:: TASK STATEMENT ::
An exact transcription of the data below is needed.

*** DATA FOR THIS TASK ***

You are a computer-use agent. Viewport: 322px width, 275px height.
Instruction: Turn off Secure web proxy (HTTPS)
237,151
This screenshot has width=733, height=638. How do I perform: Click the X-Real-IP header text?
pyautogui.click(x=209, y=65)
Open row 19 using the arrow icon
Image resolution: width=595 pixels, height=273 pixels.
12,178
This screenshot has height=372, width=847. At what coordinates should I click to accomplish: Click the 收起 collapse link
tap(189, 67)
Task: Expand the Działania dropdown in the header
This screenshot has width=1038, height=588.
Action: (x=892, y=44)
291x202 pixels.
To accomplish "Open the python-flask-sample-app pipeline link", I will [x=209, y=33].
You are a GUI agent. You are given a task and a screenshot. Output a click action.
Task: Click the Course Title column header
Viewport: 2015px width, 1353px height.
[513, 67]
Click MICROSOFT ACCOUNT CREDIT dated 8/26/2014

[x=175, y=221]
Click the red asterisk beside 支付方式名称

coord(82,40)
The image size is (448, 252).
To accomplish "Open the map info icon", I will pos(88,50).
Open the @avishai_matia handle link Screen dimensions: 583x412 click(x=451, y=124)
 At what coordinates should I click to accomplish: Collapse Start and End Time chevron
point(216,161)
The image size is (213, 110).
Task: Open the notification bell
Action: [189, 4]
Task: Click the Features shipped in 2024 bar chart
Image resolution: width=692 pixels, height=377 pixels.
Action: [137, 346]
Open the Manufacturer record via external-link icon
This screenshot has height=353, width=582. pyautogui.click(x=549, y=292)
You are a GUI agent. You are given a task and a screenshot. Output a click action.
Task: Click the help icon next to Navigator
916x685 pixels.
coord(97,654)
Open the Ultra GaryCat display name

***

:: REPLY ::
You are a computer-use agent. Viewport: 322px width, 275px height.
Instruction: Turn off Secure web proxy (HTTPS)
237,151
This screenshot has width=733, height=638. How do I perform: Click the X-Real-IP header text?
pyautogui.click(x=209, y=65)
Open row 19 using the arrow icon
Image resolution: width=595 pixels, height=273 pixels.
12,178
This screenshot has height=372, width=847. At what coordinates should I click to accomplish: Click the 收起 collapse link
tap(189, 67)
Task: Expand the Działania dropdown in the header
This screenshot has width=1038, height=588.
Action: (x=892, y=44)
291x202 pixels.
To accomplish "Open the python-flask-sample-app pipeline link", I will [x=209, y=33].
You are a GUI agent. You are given a task and a screenshot. Output a click action.
Task: Click the Course Title column header
Viewport: 2015px width, 1353px height.
[513, 67]
Click MICROSOFT ACCOUNT CREDIT dated 8/26/2014

[x=175, y=221]
Click the red asterisk beside 支付方式名称

coord(82,40)
The image size is (448, 252).
To accomplish "Open the map info icon", I will pos(88,50).
Open the @avishai_matia handle link Screen dimensions: 583x412 click(x=451, y=124)
 At what coordinates should I click to accomplish: Collapse Start and End Time chevron
point(216,161)
The image size is (213, 110).
Task: Open the notification bell
Action: [189, 4]
Task: Click the Features shipped in 2024 bar chart
Image resolution: width=692 pixels, height=377 pixels.
Action: [137, 346]
Open the Manufacturer record via external-link icon
This screenshot has height=353, width=582. pyautogui.click(x=549, y=292)
You are a GUI agent. You are given a task and a screenshot. Output a click action.
Task: Click the help icon next to Navigator
916x685 pixels.
coord(97,654)
Open the Ultra GaryCat display name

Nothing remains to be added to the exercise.